Justice Ahsan made the suggestion as a five-member bench of the top court comprising Chief Justice of Pakistan Umar Ata Bandial, Justice Sayyed Mazahar Ali Akbar Naqvi, Justice Jamal Khan Mandokhail and Justice Mohammad Ali Mazhar, resumed suo motu proceedings of the matter yesterday.
Senior journalist and anchorperson Arshad Sharif was murdered on the outskirts of Nairobi on October 23, 2022. On Wednesday, the police submitted a 13-page interim report to the court about investigations into journalist Sharif’s murder for the judges to peruse in chambers only.

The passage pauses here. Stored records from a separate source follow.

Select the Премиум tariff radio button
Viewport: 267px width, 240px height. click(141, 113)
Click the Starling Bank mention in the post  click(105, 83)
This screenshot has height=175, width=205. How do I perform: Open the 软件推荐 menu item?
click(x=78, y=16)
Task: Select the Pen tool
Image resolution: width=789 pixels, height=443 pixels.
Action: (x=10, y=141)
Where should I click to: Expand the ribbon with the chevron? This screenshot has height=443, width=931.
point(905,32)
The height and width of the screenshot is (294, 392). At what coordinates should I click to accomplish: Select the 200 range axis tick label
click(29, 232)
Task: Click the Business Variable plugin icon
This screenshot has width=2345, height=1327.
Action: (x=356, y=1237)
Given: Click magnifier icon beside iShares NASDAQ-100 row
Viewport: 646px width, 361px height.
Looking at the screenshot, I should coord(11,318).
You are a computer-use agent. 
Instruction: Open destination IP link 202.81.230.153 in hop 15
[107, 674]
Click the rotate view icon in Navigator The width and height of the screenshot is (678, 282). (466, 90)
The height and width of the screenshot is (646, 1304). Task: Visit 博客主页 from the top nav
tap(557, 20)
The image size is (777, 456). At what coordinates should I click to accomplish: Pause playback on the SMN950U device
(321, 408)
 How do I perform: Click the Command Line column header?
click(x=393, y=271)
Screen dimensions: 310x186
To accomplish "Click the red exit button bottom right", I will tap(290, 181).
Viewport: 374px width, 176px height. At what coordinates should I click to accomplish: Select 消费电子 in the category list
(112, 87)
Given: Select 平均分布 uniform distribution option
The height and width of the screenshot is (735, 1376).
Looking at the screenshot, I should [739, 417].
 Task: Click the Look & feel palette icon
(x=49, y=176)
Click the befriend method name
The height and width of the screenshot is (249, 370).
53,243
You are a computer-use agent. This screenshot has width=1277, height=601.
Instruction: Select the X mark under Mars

The SC bench had already issued notices to the heads of the FIA and Intelligence Bureau (IB) and Pakistan Federal Union of Journalists (PFUJ), as well as foreign affairs, interior, and information secretaries for Thursday.
At the outset of the hearing, CJP Bandial inquired whether the 41 people the special joint investigation team (JIT) questioned were in Pakistan. He went on to ask if the JIT also spoke to any of the people abroad through video link.
Additional Attorney General Ameer Rehman said that those who were out of the country would be questioned in Kenya. “Once the questioning is done, we will contact Interpol,” he added. Justice Ahsan noted that the inquiry had three phases — Pakistan, Dubai and Kenya. He asked whether phase one had been completed.
The AIG said that phase one was nearing completion, but added that “we cannot provide a timeline for the completion of the inquiry”. The chief justice noted that some digital equipment belonging to Arshad Sharif had yet to be recovered. “Did the JIT find out where the devices are,” he asked.
He directed the officials to locate the missing gadgets, saying it was a test case for the investigation team. The court also remarked that the federal government had released funds to the JIT to pursue the case.
“The federal government has also written a letter related to mutual legal assistance on Dec 4 and officials are hopeful that there will be a good response from the countries on the lines of mutual legal cooperation,” the court said.
The CJP hoped the investigation team would visit Kenya well-prepared. Sharif’s spouse, who was also present during the hearing, raised reservations about a couple of members of the JIT, saying they were subordinates of the suspects nominated in the case.
CJP Bandial responded that subordinates could “do a lot [of work]” sometimes. “Let the JIT work and trust the institutions,” the CJP said. The chief justice noted that the JIT report had some “deep points” that could not be discussed in the courtroom. Justice Mandokhel said the JIT would examine the case from all aspects.
Justice Naqvi said the court was not interfering in the investigation. “The court is giving freedom to the JIT for probe and the matter should be investigated transparently as the court is very serious about transparent investigation.” The hearing was adjourned till the first week of February.